Copy out the entries below precisely; nothing is to be omitted.

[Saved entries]
==========

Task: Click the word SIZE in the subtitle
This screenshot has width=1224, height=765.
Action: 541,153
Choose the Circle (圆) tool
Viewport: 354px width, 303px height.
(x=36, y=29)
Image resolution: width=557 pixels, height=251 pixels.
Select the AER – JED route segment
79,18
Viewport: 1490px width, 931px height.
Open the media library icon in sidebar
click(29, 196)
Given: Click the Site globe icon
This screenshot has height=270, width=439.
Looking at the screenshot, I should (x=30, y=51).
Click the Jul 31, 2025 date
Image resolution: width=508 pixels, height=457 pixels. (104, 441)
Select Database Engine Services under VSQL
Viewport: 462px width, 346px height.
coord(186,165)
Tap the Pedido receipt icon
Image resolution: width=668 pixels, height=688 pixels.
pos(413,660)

==========

> TASK OUTPUT
Task: Click the word SIZE in the subtitle
This screenshot has width=1224, height=765.
Action: 541,153
Choose the Circle (圆) tool
Viewport: 354px width, 303px height.
(x=36, y=29)
Image resolution: width=557 pixels, height=251 pixels.
Select the AER – JED route segment
79,18
Viewport: 1490px width, 931px height.
Open the media library icon in sidebar
click(29, 196)
Given: Click the Site globe icon
This screenshot has height=270, width=439.
Looking at the screenshot, I should (x=30, y=51).
Click the Jul 31, 2025 date
Image resolution: width=508 pixels, height=457 pixels. (104, 441)
Select Database Engine Services under VSQL
Viewport: 462px width, 346px height.
coord(186,165)
Tap the Pedido receipt icon
Image resolution: width=668 pixels, height=688 pixels.
pos(413,660)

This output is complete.